With the coming to power of the Islamic Republic, unfortunately, this very large and effective plan was abandoned. By abandoning this plan for Kermanshah province, new plans to control the water of the large Seymour and Karkheh rivers were put on the agenda of the governments of the Islamic Republic. Based on those plans, no basis was created for the people of Kermanshah province to use surface waters, and farmers of the province were not allowed to take even the slightest amount of water from the 7 rivers mentioned; while the water of these rivers was generally and coherently diverted from the Seymour River after leaving the lands of the province and the waters exited from it. At least 18 small and large dams were built on the Seymour and Karkheh rivers after leaving the lands of the province and continuing the Seymour River. Most of these dams have disadvantages and problems and have caused complex and insoluble problems to the ecosystem of their path in general and for various reasons.

In addition to this major project, a plan to fence the province's natural resources and plant trees in the natural forests of this part of the Zagros to maintain and cultivate the natural ecosystem of the region was also implemented and covered large areas. Unfortunately, with the coming to power of the Islamic Republic, all these plans and programs were abandoned. The Garmab diversion dam project was forgotten, and all the fences were destroyed, their barbed wires were stolen, and the newly grown seedlings in the vast oak forests were all destroyed, and the shepherds grazed their flocks in fenced pastures and protected forests, and there was nothing left in the name of environmental protection and conservation.

The pumps that completely emptied the groundwater aquifers over a period of four decades and turned the region into black soil

Instead of all those useful and studied plans, unfortunately, the dangerous project of digging deep and semi-deep wells and indiscriminate use of groundwater tables was placed on the agenda of the governments of the Islamic Republic and replaced it, based on which deep and semi-deep wells, both permitted and unauthorized, were dug in various parts of the plains of the province, and Noor Keshmi was given more permission to use groundwater than before.

Water engines worked day and night, and farmers, competing with each other, tried their best to extract as much groundwater as possible without any supervision. Meanwhile, irrigation was carried out in the traditional way, wasting tens of times the available water in irrigation, unfairly. A decade or two later, the semi-deep wells dried up, and this time, so-called floor-breaking was allowed to deepen the wells; farmers, encouraged and encouraged by the government, taking loans, etc., dug deep wells to bring up the last remaining drops of groundwater from the depths of the earth. As a result of this process, now, after four decades, there is no water left in the rivers or even in deep wells, and in some areas of the province there is no water left, either surface or underground.

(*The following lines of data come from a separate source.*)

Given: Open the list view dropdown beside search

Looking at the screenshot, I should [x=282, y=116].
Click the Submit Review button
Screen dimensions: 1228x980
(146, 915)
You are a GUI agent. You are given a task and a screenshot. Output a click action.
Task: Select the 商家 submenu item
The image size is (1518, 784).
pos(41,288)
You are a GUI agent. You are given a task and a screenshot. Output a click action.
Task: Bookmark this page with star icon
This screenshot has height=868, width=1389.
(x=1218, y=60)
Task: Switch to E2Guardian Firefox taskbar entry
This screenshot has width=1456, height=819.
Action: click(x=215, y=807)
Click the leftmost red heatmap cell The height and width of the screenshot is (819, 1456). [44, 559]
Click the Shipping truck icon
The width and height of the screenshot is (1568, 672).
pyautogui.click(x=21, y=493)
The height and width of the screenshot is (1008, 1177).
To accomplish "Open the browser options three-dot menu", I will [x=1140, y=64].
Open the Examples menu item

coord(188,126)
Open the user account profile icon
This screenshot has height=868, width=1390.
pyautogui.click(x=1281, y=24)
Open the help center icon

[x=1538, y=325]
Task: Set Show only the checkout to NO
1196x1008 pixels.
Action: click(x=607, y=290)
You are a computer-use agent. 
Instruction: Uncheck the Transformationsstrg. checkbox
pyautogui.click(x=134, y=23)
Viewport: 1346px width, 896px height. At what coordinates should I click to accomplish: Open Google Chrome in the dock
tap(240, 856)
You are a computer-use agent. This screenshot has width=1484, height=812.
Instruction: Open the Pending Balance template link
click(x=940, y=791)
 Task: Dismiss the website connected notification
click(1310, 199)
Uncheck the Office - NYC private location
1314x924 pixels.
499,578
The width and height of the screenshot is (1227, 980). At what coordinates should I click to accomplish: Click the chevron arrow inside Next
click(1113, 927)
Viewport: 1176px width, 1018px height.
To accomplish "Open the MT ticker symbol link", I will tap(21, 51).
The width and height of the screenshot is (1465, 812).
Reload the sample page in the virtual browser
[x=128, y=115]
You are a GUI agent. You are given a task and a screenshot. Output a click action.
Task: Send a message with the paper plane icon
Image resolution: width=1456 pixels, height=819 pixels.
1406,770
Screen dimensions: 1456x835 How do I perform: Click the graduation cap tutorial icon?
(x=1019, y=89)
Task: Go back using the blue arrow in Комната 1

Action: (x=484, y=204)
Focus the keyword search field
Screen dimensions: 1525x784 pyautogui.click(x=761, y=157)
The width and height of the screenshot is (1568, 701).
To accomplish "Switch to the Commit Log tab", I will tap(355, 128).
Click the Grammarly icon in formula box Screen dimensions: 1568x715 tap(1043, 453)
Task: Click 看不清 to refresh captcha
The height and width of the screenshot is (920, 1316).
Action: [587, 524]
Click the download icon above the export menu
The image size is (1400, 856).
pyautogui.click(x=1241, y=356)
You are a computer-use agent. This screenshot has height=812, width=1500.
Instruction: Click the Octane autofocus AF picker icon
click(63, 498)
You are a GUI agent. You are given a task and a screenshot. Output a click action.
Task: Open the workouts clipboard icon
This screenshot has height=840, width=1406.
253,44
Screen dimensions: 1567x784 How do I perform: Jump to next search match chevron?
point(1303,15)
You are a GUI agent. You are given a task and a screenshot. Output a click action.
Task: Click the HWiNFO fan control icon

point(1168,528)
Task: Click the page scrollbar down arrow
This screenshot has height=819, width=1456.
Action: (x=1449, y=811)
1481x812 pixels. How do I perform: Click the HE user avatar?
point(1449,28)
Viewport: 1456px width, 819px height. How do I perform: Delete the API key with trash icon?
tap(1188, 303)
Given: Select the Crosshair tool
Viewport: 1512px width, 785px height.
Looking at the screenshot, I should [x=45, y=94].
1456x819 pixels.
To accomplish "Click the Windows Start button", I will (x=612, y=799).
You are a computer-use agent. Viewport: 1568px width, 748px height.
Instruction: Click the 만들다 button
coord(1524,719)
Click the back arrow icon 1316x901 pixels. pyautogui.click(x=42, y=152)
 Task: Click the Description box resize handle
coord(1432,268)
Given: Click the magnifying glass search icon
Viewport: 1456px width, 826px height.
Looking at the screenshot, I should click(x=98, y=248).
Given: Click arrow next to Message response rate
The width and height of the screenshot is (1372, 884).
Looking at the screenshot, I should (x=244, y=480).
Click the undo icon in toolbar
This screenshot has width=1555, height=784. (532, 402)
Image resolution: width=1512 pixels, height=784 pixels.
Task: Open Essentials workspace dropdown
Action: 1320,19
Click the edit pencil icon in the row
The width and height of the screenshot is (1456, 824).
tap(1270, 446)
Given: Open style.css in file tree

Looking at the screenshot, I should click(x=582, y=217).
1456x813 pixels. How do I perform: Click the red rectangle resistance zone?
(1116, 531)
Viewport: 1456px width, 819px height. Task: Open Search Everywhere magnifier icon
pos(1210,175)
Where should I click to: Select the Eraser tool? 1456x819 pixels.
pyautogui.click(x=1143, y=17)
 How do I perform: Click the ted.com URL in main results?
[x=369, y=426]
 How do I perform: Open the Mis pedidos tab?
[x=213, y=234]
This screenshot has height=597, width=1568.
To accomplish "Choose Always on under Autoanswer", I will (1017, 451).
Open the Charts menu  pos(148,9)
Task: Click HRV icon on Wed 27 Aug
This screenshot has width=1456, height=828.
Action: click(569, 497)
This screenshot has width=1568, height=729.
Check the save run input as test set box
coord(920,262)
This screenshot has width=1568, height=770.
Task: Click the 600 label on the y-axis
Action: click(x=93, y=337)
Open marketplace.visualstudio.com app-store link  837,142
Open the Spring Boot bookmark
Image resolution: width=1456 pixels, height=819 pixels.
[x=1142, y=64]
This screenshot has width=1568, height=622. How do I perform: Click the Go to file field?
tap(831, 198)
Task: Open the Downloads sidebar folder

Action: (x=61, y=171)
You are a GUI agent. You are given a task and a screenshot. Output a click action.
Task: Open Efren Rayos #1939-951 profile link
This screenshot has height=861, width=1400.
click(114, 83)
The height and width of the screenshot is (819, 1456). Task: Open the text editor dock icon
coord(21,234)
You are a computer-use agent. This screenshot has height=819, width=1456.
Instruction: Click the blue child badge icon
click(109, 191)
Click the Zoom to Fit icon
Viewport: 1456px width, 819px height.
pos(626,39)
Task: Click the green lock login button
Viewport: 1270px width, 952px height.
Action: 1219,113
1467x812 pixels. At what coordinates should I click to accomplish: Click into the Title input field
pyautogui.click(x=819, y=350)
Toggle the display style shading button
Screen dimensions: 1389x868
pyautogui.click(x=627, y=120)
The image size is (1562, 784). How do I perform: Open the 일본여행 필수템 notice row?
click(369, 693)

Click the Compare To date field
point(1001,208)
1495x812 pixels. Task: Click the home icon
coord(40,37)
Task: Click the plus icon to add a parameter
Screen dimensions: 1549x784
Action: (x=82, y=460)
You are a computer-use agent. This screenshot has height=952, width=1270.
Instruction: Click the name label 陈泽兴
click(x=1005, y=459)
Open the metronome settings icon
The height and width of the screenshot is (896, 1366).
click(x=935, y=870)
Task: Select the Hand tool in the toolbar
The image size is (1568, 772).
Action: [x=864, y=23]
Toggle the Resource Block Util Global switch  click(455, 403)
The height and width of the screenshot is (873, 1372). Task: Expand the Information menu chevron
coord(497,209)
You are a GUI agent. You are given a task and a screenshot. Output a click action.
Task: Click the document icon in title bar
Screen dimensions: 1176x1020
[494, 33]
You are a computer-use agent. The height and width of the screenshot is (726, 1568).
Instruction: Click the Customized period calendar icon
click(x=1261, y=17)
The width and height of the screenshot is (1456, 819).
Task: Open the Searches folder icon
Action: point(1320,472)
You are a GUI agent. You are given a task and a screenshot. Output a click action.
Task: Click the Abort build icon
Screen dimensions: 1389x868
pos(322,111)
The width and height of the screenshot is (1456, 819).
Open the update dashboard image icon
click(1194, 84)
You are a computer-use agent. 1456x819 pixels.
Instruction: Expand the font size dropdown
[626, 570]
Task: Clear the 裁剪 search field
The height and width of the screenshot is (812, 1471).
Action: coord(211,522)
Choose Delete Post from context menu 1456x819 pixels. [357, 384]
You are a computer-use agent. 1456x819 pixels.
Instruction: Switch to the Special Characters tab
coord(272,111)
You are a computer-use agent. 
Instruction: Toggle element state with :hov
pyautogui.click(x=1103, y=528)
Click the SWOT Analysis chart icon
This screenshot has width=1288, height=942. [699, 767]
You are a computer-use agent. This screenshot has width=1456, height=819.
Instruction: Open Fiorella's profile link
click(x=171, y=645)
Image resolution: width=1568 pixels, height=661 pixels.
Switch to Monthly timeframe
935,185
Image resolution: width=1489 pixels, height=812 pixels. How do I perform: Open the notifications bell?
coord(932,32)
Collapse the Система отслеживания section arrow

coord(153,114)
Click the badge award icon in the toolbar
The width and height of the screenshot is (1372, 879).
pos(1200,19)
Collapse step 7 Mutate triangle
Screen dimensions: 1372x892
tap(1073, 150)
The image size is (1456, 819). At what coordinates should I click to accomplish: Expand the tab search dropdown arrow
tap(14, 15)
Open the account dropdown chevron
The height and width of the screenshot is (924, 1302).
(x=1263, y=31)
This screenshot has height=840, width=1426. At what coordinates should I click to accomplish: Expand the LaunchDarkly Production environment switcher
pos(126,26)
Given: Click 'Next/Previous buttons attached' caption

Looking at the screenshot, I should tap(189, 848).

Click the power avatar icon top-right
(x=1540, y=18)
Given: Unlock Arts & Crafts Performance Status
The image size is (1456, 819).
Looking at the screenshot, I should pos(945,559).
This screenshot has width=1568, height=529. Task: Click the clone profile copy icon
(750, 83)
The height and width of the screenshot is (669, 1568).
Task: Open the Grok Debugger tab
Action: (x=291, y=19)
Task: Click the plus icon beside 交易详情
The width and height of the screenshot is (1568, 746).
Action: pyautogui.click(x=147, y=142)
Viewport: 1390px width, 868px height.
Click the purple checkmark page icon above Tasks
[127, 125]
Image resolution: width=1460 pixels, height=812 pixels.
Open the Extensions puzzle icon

The large oak forests have become dry and there is no trace of the abundant fruit orchards in the province. This trend is spreading to other regions. More than 80 percent of the traditional livestock farms in the province have disappeared due to the loss of pastures and forests and the lack of water and fodder for their livestock, and the remaining ones are taking their last breaths; while all the industrial livestock farmers in the province have gone bankrupt due to incorrect planning and the increasing and uncalculated growth of inflation and high prices in the country, and their owners have fled or been sent to prison due to bank debts.

Now, after more than forty years of this chaos, what remains for the province are scorching heat, land drought, and other violent and destructive phenomena that continue to deepen and deepen this environmental disaster in the region, and consequently the human catastrophe.

The flood of migration to cities, from areas that have run out of water and no shelter for temporary housing, began a long time ago and is spreading so rapidly that it won't be long before all the villages in Kermanshah province will be empty.